1. Andy's diagnoses

Dear Family and Friends, 

We wanted to share some news that will be upsetting but wanted to be able to let people know in a succinct and compassionate way as we will be relying on our family and inner circles for support. Last month Andy had a genetic test done so that we could better understand his needs. On Friday, September 29, we got the results that Andy has 2 very rare neurodegenerative disorders, Batten Disease and Sanfilippo Syndrome. There is no cure for either of these and it is unknown what the combination of them will mean for Andy other than they both severely limit his lifespan. 

We are obviously in need of love and support from all our people and are trying to make sure we control the narrative that gets around. Here is a brief summary on the two conditions: 

• Batten Disease is a genetic disorder. It typically develops symptoms in late toddlerhood/early childhood. It presents as kids begin losing skills they previously had. It basically attacks the spine and legs as well as causes blindness. Children typically lose mobility and skills leaving them bedridden until death.

• Sanfilippo Syndrome is a genetic metabolism disorder. It leads to serious problems for the brain and nervous system- essentially kids' version of Alzheimer’s. It will likely cause Andy quite a bit of pain somewhere down the line as the disorder manifests. 

Currently, we are  looking for “what’s next.” Right now, we have a team of family and friends: 

• researching these disorders

• trials for treatment - there is no cure for either, but we are looking for treatments that can help keep things from developing quickly or can treat some of the symptoms 

• financial planning- at this time we are not in a place to discuss fundraising of any kind

• doctors/specialists. 

• We are also learning about communities of support that are already dealing with these disorders within their family. 

We ask that people don’t go Googling and send us stuff they’ve found- it won’t be helpful and will get overwhelming. But if you have connections to any of the items listed above, please reach out and let us know via Allforandykap@gmail.com This is a new email we created specifically to communicate Andy's conditions. 
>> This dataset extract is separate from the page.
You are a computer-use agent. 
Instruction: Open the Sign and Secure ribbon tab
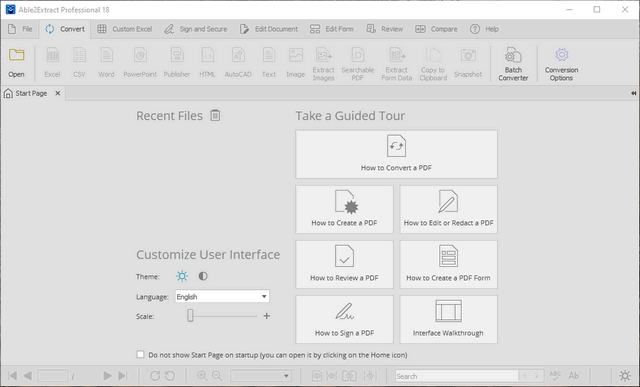click(196, 29)
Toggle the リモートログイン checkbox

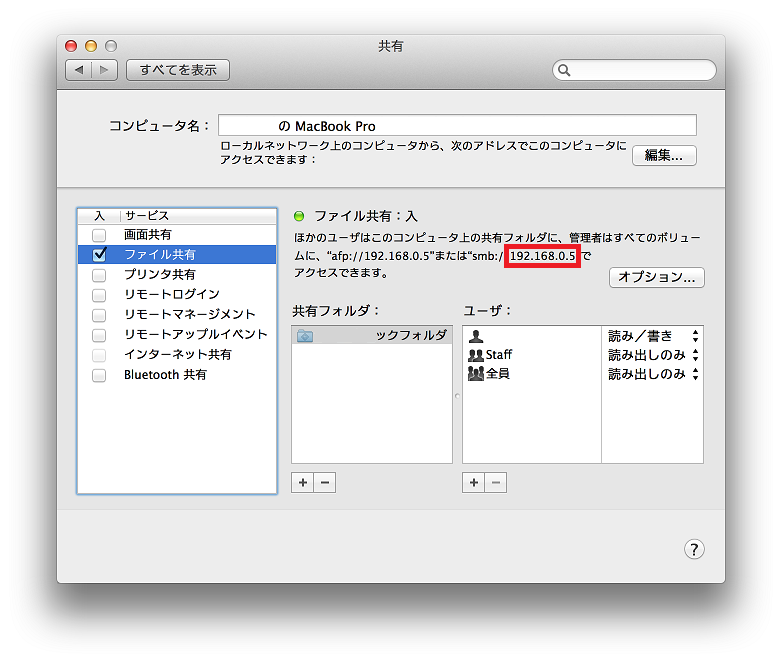pos(99,295)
There is a lot we don’t know right now. We ask you to be patient as we figure out our needs. We will come back with more information after some appointments later this month.
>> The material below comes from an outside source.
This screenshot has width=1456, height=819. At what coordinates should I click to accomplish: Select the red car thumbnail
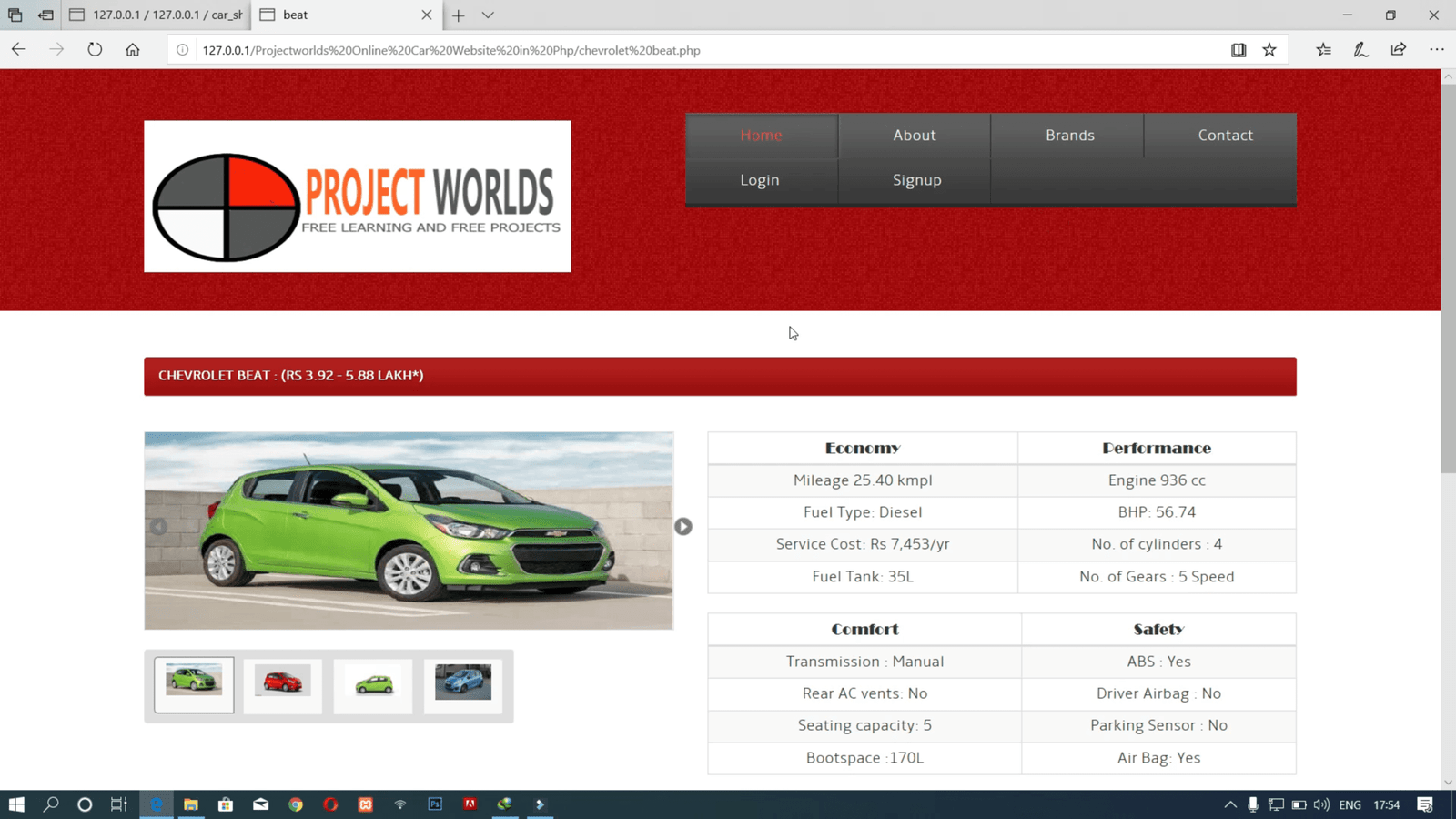(x=282, y=683)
Here is what Jordan knows so far, please stick to this language when speaking to him (this also is a nice guide for talking to other littles in our lives):

Andy had a test and it told us why he is the way he is. He will probably always act kind of like a toddler even when he’s a big kid. What we found out made mom and dad scared, sad, and nervous because we have lots of questions but don’t know the answers so that is why Jordan might see us cry while we talk. We also told him this will likely be why other adults we talk to might be crying as well. Andy will have lots more doctor appointments and tests and hospital visits. Jordan was also warned that there will be times coming up where it will feel like Andy has more attention than Jordan is getting. Jordan can advocate for himself by letting us know when he feels he needs some extra time or in need of attention. 

Please note, we are not directly discussing the loss of time and life with Jordan at this time

Here is what you can say as you are talking about this to your own support network. We don’t want anyone to suffer silently and encourage our friends and family to reach out to their own people. It can be hard to know how to explain things to others so we came up with something short but to the point:  

Andy was given a genetic test that resulted in the diagnosis of two neurodegenerative disorders, Batten Disease and Sanfilippo Syndrome. There is no cure for either of these and it is unknown what the combination of them will mean for Andy other than they both severely limit his lifespan. There is still a lot we don’t know including the steps moving forward. 

Please get used to saying “I don’t know,” when speaking to others. No one here are experts and no one here can predict what the future looks like. We just don’t want speculation to become rumor to then become misinformation. The point is we don’t know what the next steps are and that is very scary, and it’s normal for that to be your response as well. 

We know so many people will want to reach out and offer help. At this time, we just want love and support (unless you have connections to the above list). This is a difficult time but we want to focus on the love we all have for Andy and each other. We want to make sure gatherings, like his upcoming birthday, are filled with joy and making memories, not sadness. There is so much joy and life in Andy right now, we want to be sure that is reflected back to him. And please keep Jordan in mind, he loves his brother deeply but also is a kid who needs just as much love and affection. We all just need soft places to land these days and to know you are all in our corner is deeply comforting.